Sekadau, Kalbar – Dua orang wartawan dari media daring Detik Kalbar dan Kalbar Satu Suara, berinisial R dan S, diduga mengalami intimidasi dan kriminalisasi saat menjalankan tugas jurnalistiknya pada Jumat, 27 Juni 2025. Peristiwa ini terjadi saat keduanya meliput dugaan aktivitas penambangan emas tanpa izin di Sungai Ayak, Kecamatan Belitang Hilir, Kabupaten Sekadau.
Ketua Presidium Forum Pers Independent Indonesia (FPII), Dra. Kasihhati, dalam keterangannya kepada awak media pada Minggu, 29 Juni 2025 di Jakarta, menyampaikan keprihatinannya atas kejadian tersebut. “Kedua wartawan, R dan S, bahkan sempat diamankan oleh beberapa warga Sungai Ayak, Kecamatan Belitang Hilir, berikut mobil yang mereka gunakan,” ungkap Kasihhati.
Lebih lanjut, Kasihhati menjelaskan bahwa kedua wartawan tersebut dipaksa menandatangani surat pernyataan yang telah disiapkan oleh sekelompok orang. Surat pernyataan itu berisi empat poin kesepakatan:
* Tidak adanya pemberitaan negatif di Kecamatan Belitang Hilir.
* Wartawan tidak dibolehkan memasuki wilayah Kecamatan Belitang Hilir.
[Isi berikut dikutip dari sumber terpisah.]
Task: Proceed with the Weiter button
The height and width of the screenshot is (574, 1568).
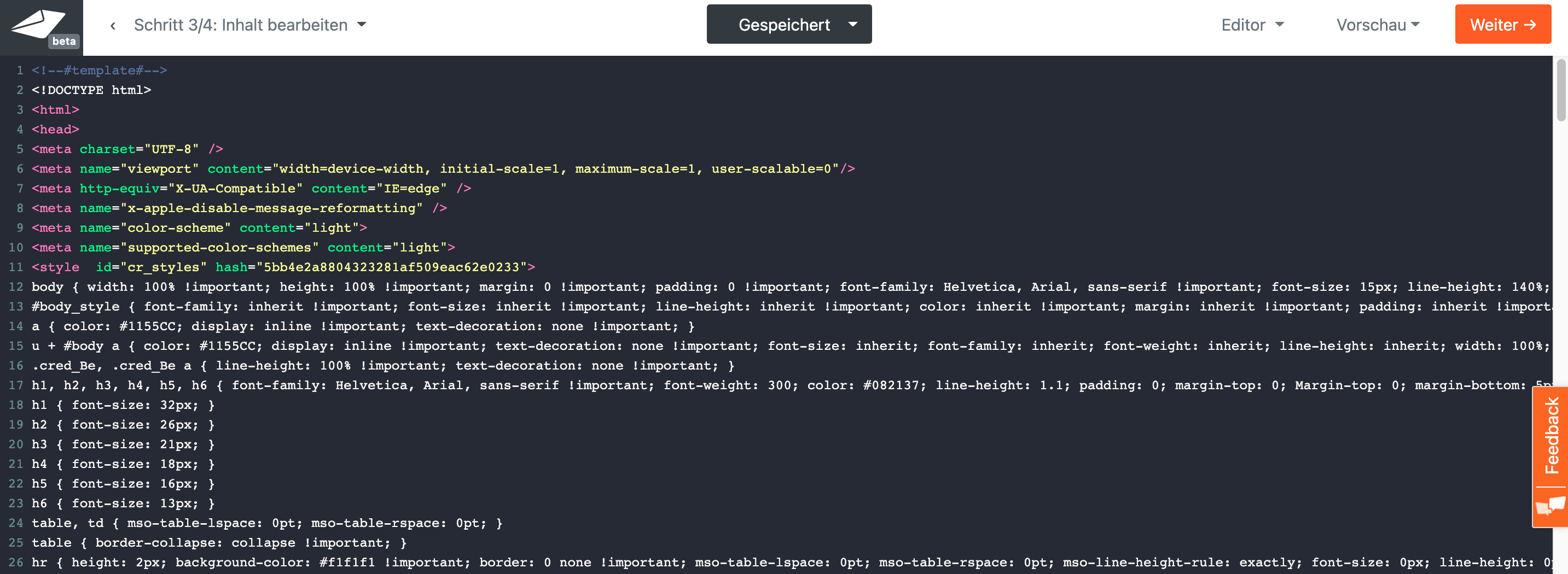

* Untuk ke depannya tidak ada lagi pihak wartawan yang melakukan pemerasan atau pungli kepada masyarakat Kecamatan Belitang Hilir.
* Setelah kejadian ini tidak ada lagi pemberitaan media daring maupun media cetak yang memberitakan hal negatif di wilayah Kecamatan Belitang Hilir, dan apabila hal itu terjadi, pihak media daring Detik Kalbar bersedia bertanggung jawab.
Menurut Kasihhati, keempat poin dalam surat pernyataan tersebut dibuat di bawah tekanan sekelompok orang yang diduga adalah para penambang emas tanpa izin, bahkan ironisnya, hal itu terjadi di depan Aparat Penegak Hukum.
“Kejadian ini sangat mencederai Undang-Undang Pers Nomor 40 Tahun 1999, yang salah satu tujuan utamanya adalah melindungi kemerdekaan pers serta fungsi pers sebagai kontrol sosial dan penyedia informasi bagi masyarakat,” tegas Kasihhati. Ia juga mengingatkan Pasal 18 ayat 1 Undang-Undang Nomor 40 Tahun 1999 tentang Pers, yang menyatakan bahwa setiap orang yang dengan sengaja dan secara melawan hukum melakukan tindakan yang menghambat atau menghalangi pelaksanaan ketentuan Pasal 4 ayat (2) dan (3) dapat dikenai sanksi pidana berupa penjara hingga 2 tahun atau denda.
FPII mengecam keras aksi intimidasi dan kriminalisasi yang menghalangi tugas pokok dan fungsi wartawan ini. Dra. Kasihhati mendesak Aparat Penegak Hukum (APH) untuk memberikan respons cepat dan segera menindak para pelaku, tanpa perlu menunggu aduan resmi dari korban karena kasus ini sudah menjadi perhatian publik secara nasional.
“Sangat disayangkan intimidasi dan persekusi yang dilakukan sekelompok orang terhadap dua wartawan yang menjalankan kegiatan jurnalistik. FPII sebagai garda terdepan pembela insan pers akan membawa masalah ini ke ranah hukum dan mengawal kasus kriminalisasi kedua wartawan ini sampai tuntas,” pungkas Kasihhati.